La culpa nos golpea en el rostro
como el aleteo de un ave. Nos deja parapléjicamente atado observando todo lo
que sucede frente a nosotros. La contemplación es un delirio, como el
sueño recurrente del que está despierto
y no puede mover su cuerpo. Es un sentimiento de espanto como el grito: la
imagen más silenciosa y castrada de la época moderna, el sinónimo irrenunciable
de nuestra sociedad actual. Permítanme decir, con la cautela de los
ruiseñores, que nos encontramos inmersos,
por causa de esta culpa, en el jardín de
los laberintos donde cada individuo busca la salida por si solo. Es un jardín tupido, un bosque de pinos donde la luz
del sol le resulta impenetrable llegar.

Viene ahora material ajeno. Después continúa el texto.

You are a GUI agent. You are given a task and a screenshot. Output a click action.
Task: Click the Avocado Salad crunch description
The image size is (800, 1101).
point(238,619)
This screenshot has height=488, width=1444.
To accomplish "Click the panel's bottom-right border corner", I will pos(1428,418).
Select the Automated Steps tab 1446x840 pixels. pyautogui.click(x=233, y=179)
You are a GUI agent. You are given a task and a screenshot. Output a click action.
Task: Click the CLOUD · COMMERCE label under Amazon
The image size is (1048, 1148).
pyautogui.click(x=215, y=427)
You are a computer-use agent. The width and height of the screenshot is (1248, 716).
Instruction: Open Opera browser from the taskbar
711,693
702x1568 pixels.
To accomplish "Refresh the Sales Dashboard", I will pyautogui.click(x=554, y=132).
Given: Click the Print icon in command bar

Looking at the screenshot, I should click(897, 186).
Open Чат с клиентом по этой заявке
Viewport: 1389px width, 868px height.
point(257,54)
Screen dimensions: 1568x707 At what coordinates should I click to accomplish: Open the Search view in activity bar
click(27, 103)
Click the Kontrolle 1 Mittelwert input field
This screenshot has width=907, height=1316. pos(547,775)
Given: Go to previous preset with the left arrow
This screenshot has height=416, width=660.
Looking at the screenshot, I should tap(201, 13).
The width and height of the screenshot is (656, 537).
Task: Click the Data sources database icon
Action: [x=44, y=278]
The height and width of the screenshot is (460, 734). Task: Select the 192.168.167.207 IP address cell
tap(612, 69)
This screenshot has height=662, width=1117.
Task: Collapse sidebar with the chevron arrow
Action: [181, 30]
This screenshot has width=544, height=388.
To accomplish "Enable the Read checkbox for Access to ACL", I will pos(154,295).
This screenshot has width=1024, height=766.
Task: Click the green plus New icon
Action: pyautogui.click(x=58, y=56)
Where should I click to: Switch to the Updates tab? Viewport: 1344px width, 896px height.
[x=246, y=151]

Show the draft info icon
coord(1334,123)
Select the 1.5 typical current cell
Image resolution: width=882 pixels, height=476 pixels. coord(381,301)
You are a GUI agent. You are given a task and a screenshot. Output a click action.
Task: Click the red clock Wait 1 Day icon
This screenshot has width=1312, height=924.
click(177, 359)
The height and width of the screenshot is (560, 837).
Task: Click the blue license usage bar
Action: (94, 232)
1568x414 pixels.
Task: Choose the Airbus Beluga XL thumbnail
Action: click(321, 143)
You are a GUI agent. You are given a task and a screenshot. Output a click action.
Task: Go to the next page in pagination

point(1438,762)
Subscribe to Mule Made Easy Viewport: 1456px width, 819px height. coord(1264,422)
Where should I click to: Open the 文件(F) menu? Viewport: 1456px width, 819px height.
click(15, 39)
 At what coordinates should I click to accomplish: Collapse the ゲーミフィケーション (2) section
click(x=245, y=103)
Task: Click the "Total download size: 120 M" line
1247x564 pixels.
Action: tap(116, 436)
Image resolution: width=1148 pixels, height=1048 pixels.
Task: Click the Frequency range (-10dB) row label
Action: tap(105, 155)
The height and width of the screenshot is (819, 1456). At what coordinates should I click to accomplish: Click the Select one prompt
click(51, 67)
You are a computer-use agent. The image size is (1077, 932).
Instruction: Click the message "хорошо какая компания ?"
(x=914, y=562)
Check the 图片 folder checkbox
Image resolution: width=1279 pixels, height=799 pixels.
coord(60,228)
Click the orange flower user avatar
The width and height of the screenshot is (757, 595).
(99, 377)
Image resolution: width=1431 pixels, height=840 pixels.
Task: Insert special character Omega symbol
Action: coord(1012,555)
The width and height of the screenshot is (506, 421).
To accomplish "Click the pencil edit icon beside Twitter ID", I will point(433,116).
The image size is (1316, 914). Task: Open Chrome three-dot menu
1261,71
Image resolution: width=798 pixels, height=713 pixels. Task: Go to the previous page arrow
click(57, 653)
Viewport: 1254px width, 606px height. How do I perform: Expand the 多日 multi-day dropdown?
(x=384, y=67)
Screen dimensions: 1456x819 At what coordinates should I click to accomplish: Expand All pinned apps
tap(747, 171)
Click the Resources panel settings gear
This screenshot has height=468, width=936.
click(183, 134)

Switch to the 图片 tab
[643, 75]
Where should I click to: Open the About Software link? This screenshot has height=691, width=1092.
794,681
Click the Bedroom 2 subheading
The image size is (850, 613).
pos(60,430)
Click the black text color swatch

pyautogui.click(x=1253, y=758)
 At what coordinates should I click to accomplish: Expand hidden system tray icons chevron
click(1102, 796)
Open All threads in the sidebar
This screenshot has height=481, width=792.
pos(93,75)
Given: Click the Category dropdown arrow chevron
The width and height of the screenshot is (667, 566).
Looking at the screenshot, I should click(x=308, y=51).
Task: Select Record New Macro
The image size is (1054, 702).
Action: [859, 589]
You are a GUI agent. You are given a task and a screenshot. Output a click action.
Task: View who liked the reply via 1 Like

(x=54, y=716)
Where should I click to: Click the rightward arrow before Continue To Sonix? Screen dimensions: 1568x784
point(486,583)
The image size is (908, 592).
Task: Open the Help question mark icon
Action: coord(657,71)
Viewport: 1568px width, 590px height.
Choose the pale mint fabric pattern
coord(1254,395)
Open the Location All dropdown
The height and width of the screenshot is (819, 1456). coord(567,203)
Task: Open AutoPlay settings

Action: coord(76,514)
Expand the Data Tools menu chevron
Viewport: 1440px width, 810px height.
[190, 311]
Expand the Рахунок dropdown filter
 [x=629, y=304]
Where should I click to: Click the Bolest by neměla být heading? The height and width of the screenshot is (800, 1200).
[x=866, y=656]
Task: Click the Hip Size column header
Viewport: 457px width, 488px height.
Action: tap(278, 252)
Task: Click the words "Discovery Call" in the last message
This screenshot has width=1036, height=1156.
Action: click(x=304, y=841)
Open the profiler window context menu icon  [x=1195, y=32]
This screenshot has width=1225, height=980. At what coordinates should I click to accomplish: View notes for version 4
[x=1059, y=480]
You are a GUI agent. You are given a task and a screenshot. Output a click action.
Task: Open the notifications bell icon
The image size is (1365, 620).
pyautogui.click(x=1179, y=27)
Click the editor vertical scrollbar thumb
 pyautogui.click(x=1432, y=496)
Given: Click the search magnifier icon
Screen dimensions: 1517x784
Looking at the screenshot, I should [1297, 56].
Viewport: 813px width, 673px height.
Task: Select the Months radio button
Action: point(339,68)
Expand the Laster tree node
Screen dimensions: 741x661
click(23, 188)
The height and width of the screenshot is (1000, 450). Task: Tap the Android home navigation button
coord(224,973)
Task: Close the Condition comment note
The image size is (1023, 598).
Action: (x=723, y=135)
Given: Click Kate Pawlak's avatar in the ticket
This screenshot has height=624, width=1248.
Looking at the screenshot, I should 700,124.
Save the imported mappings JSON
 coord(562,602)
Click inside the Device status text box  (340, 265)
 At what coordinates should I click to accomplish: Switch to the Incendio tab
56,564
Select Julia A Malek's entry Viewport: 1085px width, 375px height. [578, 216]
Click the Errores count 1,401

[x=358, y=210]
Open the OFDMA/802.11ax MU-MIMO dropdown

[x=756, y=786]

Estamos a oscuras palpando el camino.
En tiempo de verdades atomizadas, de sentimientos acongojados, de cabezas
aniquiladas, de muertos que aún nos siguen penando, pareciera que seguimos
dando vuelta en círculos, llegando al mismo lugar para tropezar con el mismo
muro, que no es el de los lamentos, sino que el de la desesperanza que corroe
la actividad reflexiva del sometimiento a nuevos ejercicios, a la praxis de
nuevos paradigmas que busquen reorientar nuestro camino.